ここはお礼を言っておこうと決めて口を開きかけたノエルの耳に、カイの声が被さった。
「さあ、朝食ができていますから。顔を洗ってきてください」
寝乱れて床に落ちているタオルケットも拾い、彼は夏の青空にも似た爽やかな笑みで言った。
「今日は、図書館へカードを作りに行くのでしょう?」
「……え?」
間抜けな声が漏れて、ノエルは自身の聞き違い、もしくはカイの言い間違いかと思いなおす。
けれどカイは、ノエルの表情には気付かない様子で続けた。
「あの図書館には初めて行きますから、道案内はお願いしますね」
当たり前のように言われて、背中に嫌な汗が伝う。
「なに言ってんだよ」
絞り出した声は中途半端に震えて、笑おうとした頬は力なく引き攣った。カイが当惑した目でノエルを見る。
ノエルは自室の机に目をやり、反射的に部屋を飛び出した。
廊下を抜け、リビングのテーブルを、脱衣所の洗濯機の上を、玄関まわりを確認する。図書館から借りてきた五冊の本は、どこにも見当たらなかった。

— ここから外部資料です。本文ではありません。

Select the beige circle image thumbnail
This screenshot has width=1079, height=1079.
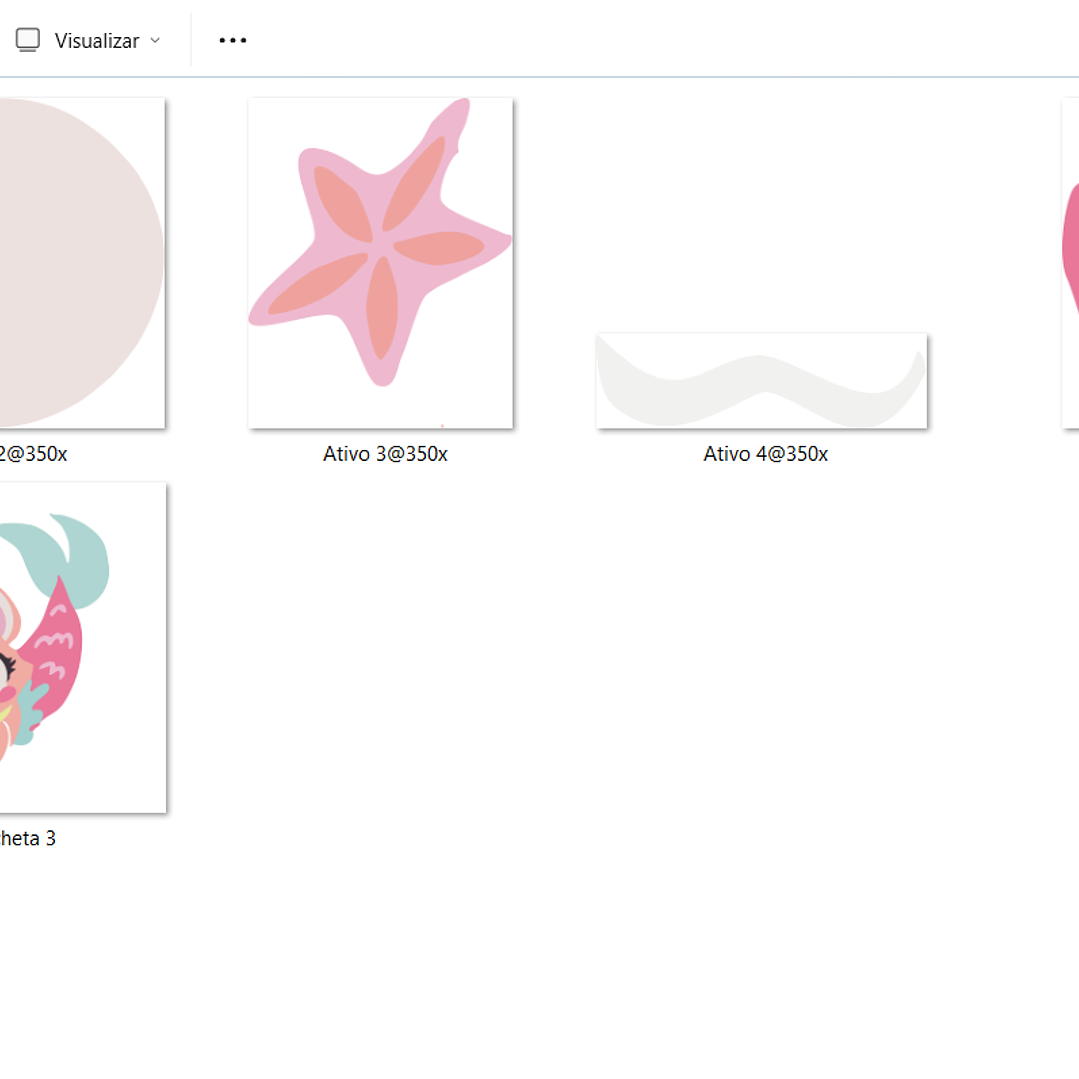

はっとリビングのカレンダーに目をやれば、『図書館の日!』と書かれた赤い丸の下、メモスペースには何も書かれていなかった。ひとつの汚れも染みもない白が、ぽっかりと空欄のままで確かに存在している。ここになんと書いたか、ノエルはひとつも思い出すことができなかった。
頭が痛い。気持ちが悪い。脳内の熱暴走が止まらない。
「ノエル、廊下を走ってはいけないと……!」
追ってきたカイの声を振り切り、ノエルはたまらず家を飛び出していた。
猛暑の炎天下。アスファルトを灼く陽差しが陽炎を生んで、熱された空気が不安定に揺れている。蝉時雨が、やけに遠く聞こえた。
アスナロの研究所と図書館、どちらに向かうべきか悩むノエルを、カイが息を切らして追いかけてくる。
風のない道を、赤いエプロンと長髪をなびかせて駆けてくるカイ――その後ろで青緑の羽を輝かせた蝶が舞っている。それを目にした瞬間、ノエルの目の前は真っ暗になった。
カイは道路に倒れたノエルを抱き起こし、何度も彼の名前を呼ぶ。
二人の頭上には、一匹の蝶がひらひらと虚空を飛び回っていた。